Momentum Movement Organises Pro-Europe Demonstration In Budapest
- 2 May 2017 1:00 AM
He said the party would announce its election programme on October 15. Fekete-Győr said that over the coming year Momentum would do everything it can to “tear down the regime of fear”.
Organisers handed out anti-government stickers to protesters, which Fekete-Győr said they should use to “correct government propaganda billboards” on their way home, referring to the billboards advertising the government’s national consultation.
Prior to assembling in Heroes’ Square, protesters gathered in central Budapest’s Szabadság Square. Participants held up banners, including one calling for a “Corruption-free Hungary!” and another one that read “We are living in a lie”. Addressing the crowd in Szabadság Square, Momentum spokesman Miklós Hajnal said freedom was running out in Hungary.
There should be no Soviet monument on the square, he said. Hajnal said they would not yield to Russian pressure, adding that Hungary is part of Europe. Participants marched from Szabadság Square along Andrássy Avenue to Heroes’ Square, carrying at the front a national flag, a flag of the European Union and one of the Momentum Movement party.

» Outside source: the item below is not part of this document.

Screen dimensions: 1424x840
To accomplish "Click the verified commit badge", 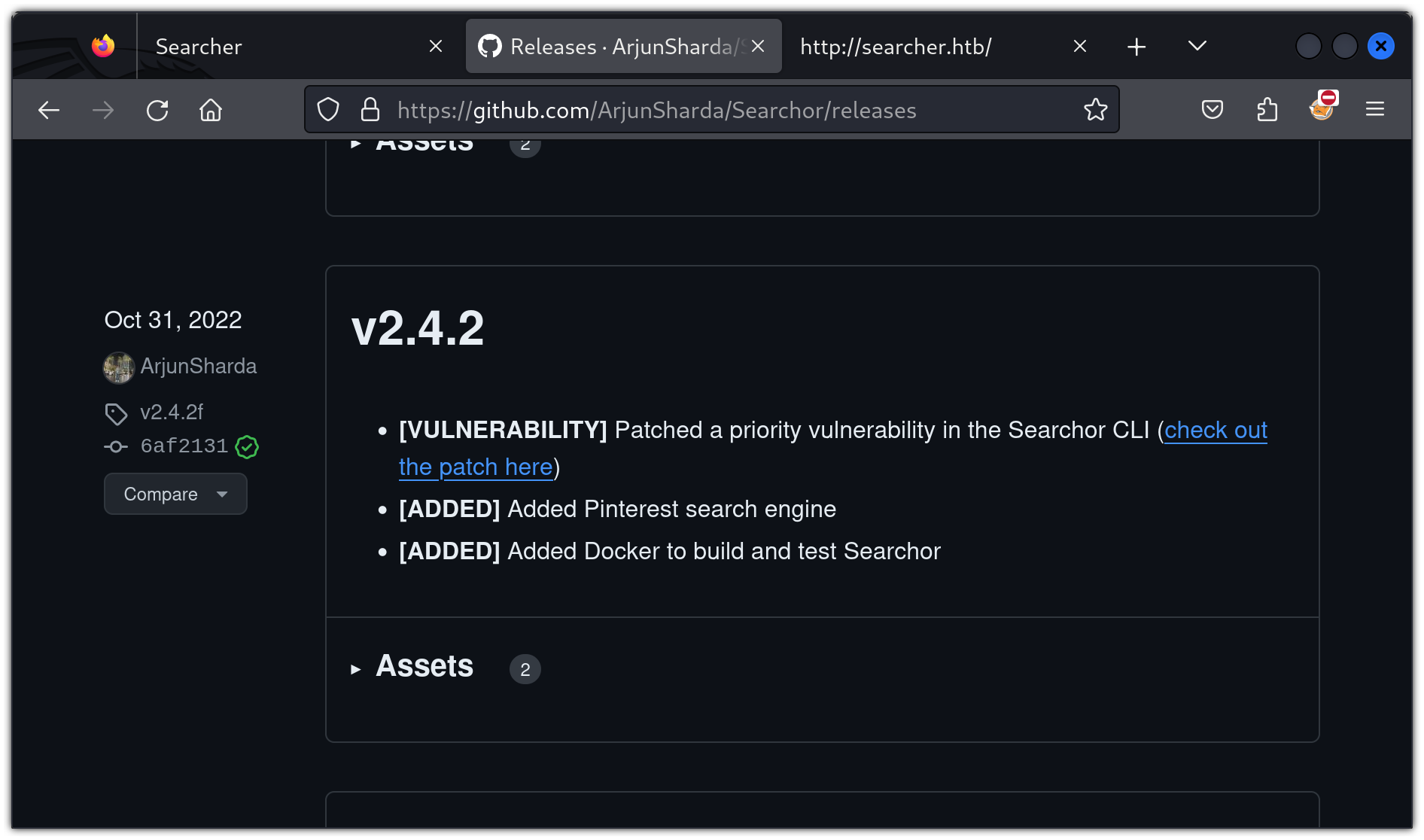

The crowd started marching to the sounds of Beethoven’s Ode to Joy, the EU’s official anthem. In the invitation to the event, organisers said they were inviting everyone who feels that Hungarians belong to Europe rather than Moscow.
“Russia is closer than we’d think. A system of fear following the Russian model is being established in Hungary. They may have taken their tanks, but they have crept back through the gas pipelines, the fake news portals and the political elite”, organisers wrote.
The Momentum Movement was established as a civil group in the spring of 2015. Earlier this year it gathered over 260,000 signatures with a view to securing a local referendum on whether Budapest should host the 2024 Olympics, twice the number necessary to trigger a plebiscite.
The government later decided to withdraw Budapest’s bid, citing a “lack of national unity” on the issue.
Momentum voted to become a political party in early March.